Back in April, the Indian Computer Emergency Response Team (CERT-In) issued new cyberincident reporting guidelines for businesses. Business Standard reports that the Indian government has indicated that it will extend the compliance deadline by three months for micro, small, and medium enterprises (MSMEs) and small and medium enterprises (SMEs). Minister of State for Electronics and IT Rajeev Chandrasekhar stated, “We are very clear. We will not make SMEs or MSMEs bear the burden of this additional compliance until they are ready.” The guidelines state that businesses are required to report any data breach to the government within six hours of detection. It’s worth noting that the guidelines has also made it compulsory for Virtual Private Network (VPN) service providers to retain any information collected from users for KYC (know-your-customer) rules and supply the data to the government upon request, leading several major VPN providers to pull out of the country.
Section 230 and Yeezy’s right to tweet.
As we previously noted, the US Supreme Court has agreed to hear a case concerning Section 230 of the Communications Decency Act, a liability shield which frees internet companies of any culpability for transmitting content posted by others. As Brookings notes, Section 230 is often regarded as the “26 words that created the internet,” because when it was established during the internet’s early adolescence, it allowed websites the freedom to publish user content without taking on the seemingly insurmountable task of screening every post for legality. However, as social media has exploded and platforms increasingly use algorithms to recommend content and drive users to their sites, human rights advocates have questioned whether such content should be protected under Section 230. This is the question posed by Gonzalez v. Google, in which the plaintiffs allege that YouTube (owned by Google) should be held responsible for the 2015 murder of Nohemi Gonzalez, a US citizen killed by ISIS terrorists, because the platform recommended videos promoting extremist Islamic State views. And with high-profile Twitter users like former US President Donald Trump, and most recently, musician Kanye West, finding themselves banned from the platform for posts promoting violence, some experts wonder whether social media platforms should be regulated by a government body like the Federal Communications Commission. In the Guardian, Robert Reich posits that the true solution will require addressing the monopoly power these social media giants possess. “The way to do this is apply the antitrust laws – and break them up. My guess is that this is where we’ll end up, eventually,” Reich says.
Turkish legislature passes law that could put dissenters in jail.

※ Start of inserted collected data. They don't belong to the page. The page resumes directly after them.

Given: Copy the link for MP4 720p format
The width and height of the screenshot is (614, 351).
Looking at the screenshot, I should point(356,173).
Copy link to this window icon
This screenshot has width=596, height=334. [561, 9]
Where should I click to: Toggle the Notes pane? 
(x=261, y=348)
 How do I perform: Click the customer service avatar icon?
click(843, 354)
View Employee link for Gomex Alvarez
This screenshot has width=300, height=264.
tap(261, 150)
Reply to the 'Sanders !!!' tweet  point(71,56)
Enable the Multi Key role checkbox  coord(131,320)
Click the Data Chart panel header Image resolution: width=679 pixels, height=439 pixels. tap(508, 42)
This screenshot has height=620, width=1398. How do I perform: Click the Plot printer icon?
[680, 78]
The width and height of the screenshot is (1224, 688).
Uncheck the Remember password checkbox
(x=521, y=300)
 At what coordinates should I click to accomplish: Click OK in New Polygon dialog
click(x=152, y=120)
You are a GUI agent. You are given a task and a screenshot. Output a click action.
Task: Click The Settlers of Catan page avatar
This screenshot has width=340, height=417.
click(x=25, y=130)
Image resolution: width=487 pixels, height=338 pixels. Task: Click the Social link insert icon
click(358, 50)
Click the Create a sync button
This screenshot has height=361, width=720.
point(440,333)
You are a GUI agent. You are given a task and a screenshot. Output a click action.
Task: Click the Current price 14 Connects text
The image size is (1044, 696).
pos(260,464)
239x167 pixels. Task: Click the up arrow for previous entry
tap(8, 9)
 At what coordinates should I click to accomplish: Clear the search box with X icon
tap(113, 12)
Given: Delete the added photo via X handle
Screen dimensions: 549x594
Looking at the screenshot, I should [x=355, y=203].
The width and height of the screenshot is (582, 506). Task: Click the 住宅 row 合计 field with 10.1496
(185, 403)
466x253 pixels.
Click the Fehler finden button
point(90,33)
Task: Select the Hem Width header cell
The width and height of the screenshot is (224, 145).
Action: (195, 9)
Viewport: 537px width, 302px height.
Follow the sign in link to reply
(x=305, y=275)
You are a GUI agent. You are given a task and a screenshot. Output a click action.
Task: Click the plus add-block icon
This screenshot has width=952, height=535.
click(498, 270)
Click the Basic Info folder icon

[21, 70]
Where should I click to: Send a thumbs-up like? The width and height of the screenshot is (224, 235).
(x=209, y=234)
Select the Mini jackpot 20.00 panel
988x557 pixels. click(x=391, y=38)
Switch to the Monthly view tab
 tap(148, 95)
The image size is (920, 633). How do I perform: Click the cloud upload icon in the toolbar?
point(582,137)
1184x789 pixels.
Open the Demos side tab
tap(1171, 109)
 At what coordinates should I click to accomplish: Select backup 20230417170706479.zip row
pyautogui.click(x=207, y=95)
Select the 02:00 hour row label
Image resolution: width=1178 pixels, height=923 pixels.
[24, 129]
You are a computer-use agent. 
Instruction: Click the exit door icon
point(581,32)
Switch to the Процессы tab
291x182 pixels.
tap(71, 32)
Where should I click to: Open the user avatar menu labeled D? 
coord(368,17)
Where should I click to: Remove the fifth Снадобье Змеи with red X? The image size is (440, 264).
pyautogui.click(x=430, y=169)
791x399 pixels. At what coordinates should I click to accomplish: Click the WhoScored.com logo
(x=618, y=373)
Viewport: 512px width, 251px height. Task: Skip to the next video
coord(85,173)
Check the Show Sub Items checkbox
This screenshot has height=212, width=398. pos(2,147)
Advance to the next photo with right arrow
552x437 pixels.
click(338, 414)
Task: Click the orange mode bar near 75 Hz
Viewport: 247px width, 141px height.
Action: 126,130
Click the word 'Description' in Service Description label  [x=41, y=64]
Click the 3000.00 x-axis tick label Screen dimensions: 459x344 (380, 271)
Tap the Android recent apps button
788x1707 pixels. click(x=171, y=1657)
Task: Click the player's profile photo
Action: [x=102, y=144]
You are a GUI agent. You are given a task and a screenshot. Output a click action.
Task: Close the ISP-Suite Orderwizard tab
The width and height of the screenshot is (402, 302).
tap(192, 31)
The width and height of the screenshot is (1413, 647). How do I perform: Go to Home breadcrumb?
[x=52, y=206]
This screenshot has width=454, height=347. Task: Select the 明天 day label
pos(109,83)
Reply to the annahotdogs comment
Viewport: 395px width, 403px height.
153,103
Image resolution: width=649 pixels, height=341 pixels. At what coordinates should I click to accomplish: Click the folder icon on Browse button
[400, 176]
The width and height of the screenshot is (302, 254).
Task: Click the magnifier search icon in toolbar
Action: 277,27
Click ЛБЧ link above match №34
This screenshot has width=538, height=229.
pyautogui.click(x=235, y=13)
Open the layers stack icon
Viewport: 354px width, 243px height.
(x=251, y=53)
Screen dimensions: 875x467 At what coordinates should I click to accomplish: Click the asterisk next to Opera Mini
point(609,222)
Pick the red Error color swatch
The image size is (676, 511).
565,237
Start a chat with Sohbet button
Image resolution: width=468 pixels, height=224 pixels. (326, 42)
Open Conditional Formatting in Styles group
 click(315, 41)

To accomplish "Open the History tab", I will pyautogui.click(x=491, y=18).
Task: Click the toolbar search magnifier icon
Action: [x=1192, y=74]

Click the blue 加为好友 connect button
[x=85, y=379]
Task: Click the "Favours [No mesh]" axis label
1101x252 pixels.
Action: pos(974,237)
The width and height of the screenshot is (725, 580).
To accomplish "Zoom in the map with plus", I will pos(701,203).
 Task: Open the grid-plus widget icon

Yesterday Turkish lawmakers adopted a measure that would jail journalists and social media users for up to three years for spreading "disinformation,” Reuters reports. Proposed by President Tayyip Erdogan, the new law was approved by the ruling AK Party and its allies the MHP, despite concerns from the opposition party and media rights advocates that the measure infringes on freedom of speech. Article 29 of the measure states that those who spread false information online about Turkey's security to "create fear and disturb public order" could face a prison sentence of up to three years, and opponents say the vagueness of terms like “false information” could lead to the unfair punishment of those who express opposition to the current regime. The timing of the new law could have a huge impact as the country prepares for next year's presidential and parliamentary elections. The bill will now go to the president for approval.